Artículos de ocasión

La dictadura de la comodidad es incruenta. No hace presos ni ejecuta a opositores. Es gozosa y puede regirse desde el sofá de casa, con el mando de la tele en una mano y el móvil en la otra. Pero nos convierte a todos en culpables. La muerte de un joven nepalí en su bicicleta de reparto en una noche de fin de semana barcelonesa ha traído como consecuencia una revuelta de los empleados de Glovo. A nosotros nos da igual la marca, somos agentes pasivos que recibimos la mercancía en casa con apabullante comodidad. Lo que hay detrás del asunto nos importa tan poco como el taller y los sueldos de quienes cosen la camiseta que llevas puesta. No podemos estar en todo. Cuando requieres un producto de inmediato en tu casa, pagas por la deferencia de la entrega. Y lo que causa ese gesto exigente no tiene relevancia para ti. Ahora han pasado unas elecciones locales donde aparentemente se resuelven ciertas cuestiones estéticas sobre la moral que rige en la ciudad. Pero es bastante falso. El modelo de ciudad suele ser una consecuencia de nuestra forma de gastar y de ganar dinero.

Supimos, tras algunas pesquisas alrededor de la muerte del repartidor, que ni tan siquiera trabajaba bajo su propio perfil. Es habitual que los entregadores de compra virtual se arracimen para cumplir las horas de labor, la disposición que se les exige y la rapidez de reparto. Si a eso le añades el tener una población flotante de personas sin papeles cada día más amplia, no es raro que bajo un perfil legalizado trabajen dos, tres o cuatro individuos distintos. Hemos venido en llamar el fenómeno ‘la uberización del empleo’. Se trata de una precariedad asumida por las condiciones sociales de alto desempleo. No es raro escuchar a voces autorizadas decir que no es conveniente llamar ‘trabajo basura’ al trabajo basura porque hay mucha gente que lo necesita para vivir. Esta falacia es tan grosera como impedir que se llame contenedor de basura a un ‘contenedor de basura’ porque hay personas en las grandes ciudades que encuentran allí su alimento diario. ¿Qué lo vamos a llamar: restaurante barato? En esas estamos aún, en la torsión del lenguaje para que la realidad no parezca tan asquerosa como realmente es.

Detrás de la decadencia del pequeño productor y el pequeño comerciante hay un paradisiaco mundo de oportunidades para la explotación. Si las grandes plataformas dominan los negocios, la ruta de los entregadores a domicilio se amplía. Ya tienen que servir en las cinco esquinas del país. No se sabe si les dan las piernas para tanto. Pero seguimos tranquilos, no va con nosotros.
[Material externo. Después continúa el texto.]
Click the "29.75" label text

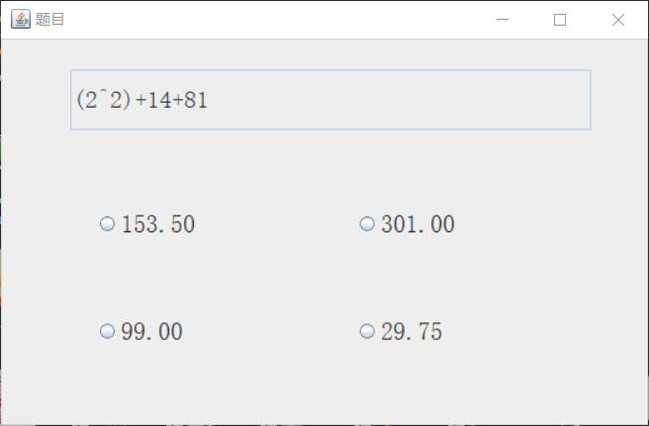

Al parecer, algunos aún creen que su hijo universitario se librará de estas condiciones laborales porque pertenece a una élite llamada antes ‘clase media’. Sucede algo similar con las plataformas televisivas, que son el Nespresso del audiovisual. Te conceden libertad para solo consumir el café de sus cápsulas, plena libertad para solo ver las películas y series que ellos te empaquetan. ¿Y la libertad de verdad?, se preguntará algún iluso con aún algún atisbo de espíritu crítico.

Es cierto que en las reclamaciones fascistas que hoy día llenan Europa se percibe una nostalgia imperial. Claro, todos ellos apelan a los tiempos donde éramos patricios y podíamos ignorar a los miles de esclavos que nos rodeaban. Ese es el esplendor que quieren recuperar. Hay que felicitarlos por haber engañado a tanta gente con esa visión parcial. Lo que muchos no llegan a ver es que no hay razón por la que tú tengas que pertenecer a los patricios habiendo porcentualmente tantos esclavos. Si volvieras al imperio, quizá te tocaría el mismo papel que a tus antecesores, que no era otro que servir al señorito. Esos ruteros de la calle tienen algo de invisibles. Nunca pensamos que pueda ser alguien de nosotros. Solo son serviciales y sanotes muchachos que nos entregan la compra lo más de inmediato que alcanzan. Al morir uno atropellado y conocer sus condiciones laborales mientras la marca global multiplica sus ingresos, quizá se te nubla el ánimo durante un cuarto de hora. Pero no pasa nada, pides un antidepresivo por el móvil y en diez minutos te lo entregarán en mano. ¿Acaso no es perfecto?